VMs can be turned on and off, but it takes 2 minutes (120 seconds) for a virtual machine to start. This time is charged.

The objective is to minimize the total running cost of the servers, while ensuring that all jobs are handled within 5 seconds. If a job waits for more than 5 seconds, a penalty is incurred. A job is not allowed to wait for more than 2 minutes. The holding cost of a job \(H(t)\) is defined

\[H(t) = \max\left(\left\{ 0, \frac{t - 5}{40} \right\} \right)\]

Two datasets are given, each spanning a period of 48 hours, starting at 10pm GMT (so 2/5pm on the West/East coast). They are of the form `timestamp job-duration unique-id queue`

, for example `1378072800 2.133 9ea24acd-cee3-4248-bf43-fb33e7e9ac4b url`

with 475858 and 669642 jobs in the respective datasets.

We can assume our job arrivals to be governed by a Poisson process with parameter \(\lambda\). However, our arrival times differ depending on the time of day (e.g. less jobs at night). The arrivals can then be modelled as an inhomogeneous Poisson process \(\lambda = f(t)\), where we need to determine \(f(t)\) from the data given.

Some days are busier than others, so we normalize the given data (dividing the number of arrivals at each time step by the number of arrivals in 24 hours) and write \(\lambda = R_i f(t)\) where \(R_i\) is the relative business of the day.

The easiest approach is to assume \(f(t)\) is piecewise linear. For a given segment we can then simply use the fact that the maximum likelihood estimator (MLE) for a homogeneous Poisson population of \(n\) samples is its average

\[\widehat{\lambda} = \frac{1}{n}\sum_{i=1}^n k_i.\]

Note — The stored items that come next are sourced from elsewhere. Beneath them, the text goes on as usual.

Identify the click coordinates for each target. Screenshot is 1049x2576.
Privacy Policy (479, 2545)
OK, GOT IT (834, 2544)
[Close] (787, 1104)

Perhaps it is a good idea to use maximum likelihood estimation to fit the estimates from the 4 (or 3, if we want a hold-out set) to a normal distribution \(\lambda\sim\mathcal{N}\left(a,b\right)\) so that we can get a confidence interval for the value of \(\lambda\) at each time of day. There are also papers out there which talk about more advanced methods of fitting an inhomogeneous Poisson process. This one has a nice overview (section 2). We also need to pick a timeframe over which to average (i.e. how long are the linear segments). If you don’t average enough you get very noisy data (see this and this graph for the extreme case where there is no averaging at all), and if you average too much you might miss trends (if you average over the entire 24 hours you just get a straight line).

Another method (but complicated one) is in (Shen 2008). Not sure whether it will work as well with only 4 realizations though.

Our final algorithm could use the \(f(t)\) we calculated together with information on how busy the day has been so far to estimate how many servers we need e.g. 2 minutes from now. Perhaps this forecasting would have to be combined with simple extrapolation in order to deal with unusual cases (for example the dark blue line in the figure below). Also, see this paper, which does exactly this (forecast inhomogeneous Poisson processes using the information from past days as well as the current day).